Gli "addetti al culto" continuano a dimostrare che non hanno intenzione di far partecipare la "gente" (che - detto in termini precisi - è il santo popolo di Dio) ai loro riti e quindi la "gente" non riesce a pregare in questa forma.
Questa constatazione non è per me facile da accettare e mi addolora tantissimo. Ma non è la prima volta nella storia e non sarà l'ultima.

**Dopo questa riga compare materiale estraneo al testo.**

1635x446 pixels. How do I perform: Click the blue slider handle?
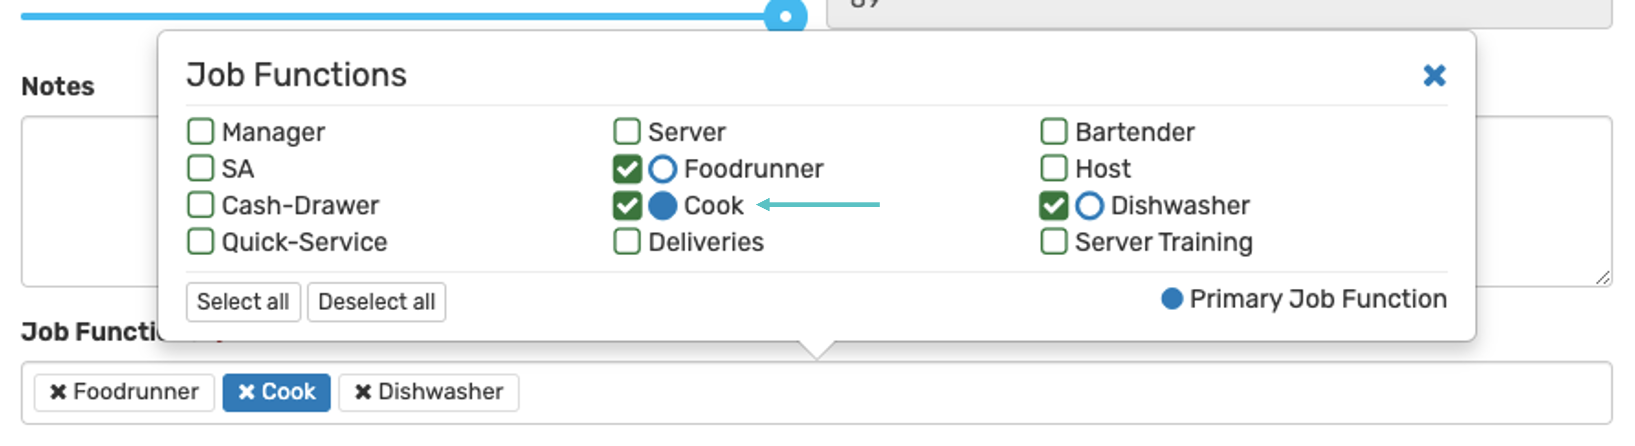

E allora il santo popolo di Dio cosa fa? Riascolta la vicenda di Gesù, la sua rivelazione (la pagina di vangelo di oggi, per esempio: "Perché continuate a cercare tra queste forme morte Colui che è vivo, è in continuo movimento, è già Altrove...?!"). Lascia gli "addetti al culto" a fare quello che vogliono - così come piace a loro - e si rivolge ad altro: la maggior parte non celebra più quei riti lontani, incomprensibili, irraggiungibili, riservati a iniziati; pochi stanno aggrappati alla Bibbia come alla Roccia e lasciano che sia essa ad indicare la strada come una lampada; alcuni - chiamamoli devoti - "inventano" altre forme di preghiera: rosari, reliquie, processioni, immagini sacre... Qualche volta esagerano, ma non è certo loro la colpa. No, non è loro la colpa.